Mismos ingresos, caja diferente
Imagina dos estudios con los mismos ingresos anuales de $180,000. El primero vive solo de proyectos; el segundo tiene una combinación de retainers y proyectos.
| Mes | Solo proyectos | Mixto (retainers + proyectos) |
|---|---|---|
| Enero | $32,000 | $16,000 |
| Febrero | $4,000 | $14,000 |
| Marzo | $0 | $13,000 |
| Abril | $28,000 | $17,000 |
Los ingresos anuales son los mismos, pero el primer estudio estuvo a punto de quedarse sin dinero dos veces por trimestre, mientras que el segundo se mantuvo siempre en una zona cómoda. Para un negocio con nómina mensual, lo que importa no es solo el tamaño de los ingresos sino su regularidad: una brecha de caja en un mes vacío puede acabar con un estudio que es rentable en el papel.
Por qué los retainers reducen el riesgo aunque tengan menor margen
Un retainer suele tener un margen menor que un buen proyecto, y por eso los propietarios lo subestiman. Pero no solo vende trabajo: vende previsibilidad. Los ingresos recurrentes cubren los costos fijos (salarios, alquiler) sin importar el embudo de ventas, lo que elimina el mayor riesgo de un negocio de servicios: el mes vacío. Los proyectos dejan entonces de ser supervivencia para convertirse en crecimiento sobre una base estable.
«Un proyecto puntual te alimenta hoy. Un retainer te alimenta cada mes. Un estudio sin retainers gana lo mismo pero vive en ansiedad constante por el mes siguiente, y la ansiedad sale cara en las decisiones.»

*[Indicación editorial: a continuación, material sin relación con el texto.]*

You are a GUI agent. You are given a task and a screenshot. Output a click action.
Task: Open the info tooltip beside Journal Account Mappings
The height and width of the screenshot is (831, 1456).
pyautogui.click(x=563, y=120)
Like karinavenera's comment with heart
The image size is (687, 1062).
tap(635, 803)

Qué combinación es saludable
No hay un número universal, pero un punto de referencia útil es que los ingresos recurrentes por retainer cubran los costos fijos del estudio: salarios, alquiler, gastos generales base. Así, incluso en un mes sin proyectos nuevos no estarás en números rojos, y los proyectos pasan a ser beneficio y crecimiento. Lograrlo suele ser una decisión más importante que ganar una gran licitación puntual más.
Cómo se ve en la vida real
El problema se escucha en frases típicas. «Este mes es récord, pero el próximo no sé si alcanzará para la nómina.» «Somos rentables en el año, pero casi entramos en deuda dos veces por los meses vacíos.» «Los retainers no valen la pena, el margen es más bajo», cuando son justo lo que sostendría la caja en los meses vacíos. «Las ventas bajaron un mes, y pánico instantáneo.» Cada frase habla de un estudio que observa los ingresos pero no puede ver su regularidad a lo largo del tiempo.
Cómo verlo tú mismo
Para gestionar la estabilidad necesitas separar los ingresos recurrentes de los puntuales y ver la caja por adelantado. En Finmap registras los ingresos por cliente y tipo (retainer o proyecto), y el calendario de pagos muestra los ingresos y egresos por fecha. Queda claro qué proporción de los costos fijos cubren los ingresos recurrentes y dónde se está formando un mes vacío, mucho antes de que llegue.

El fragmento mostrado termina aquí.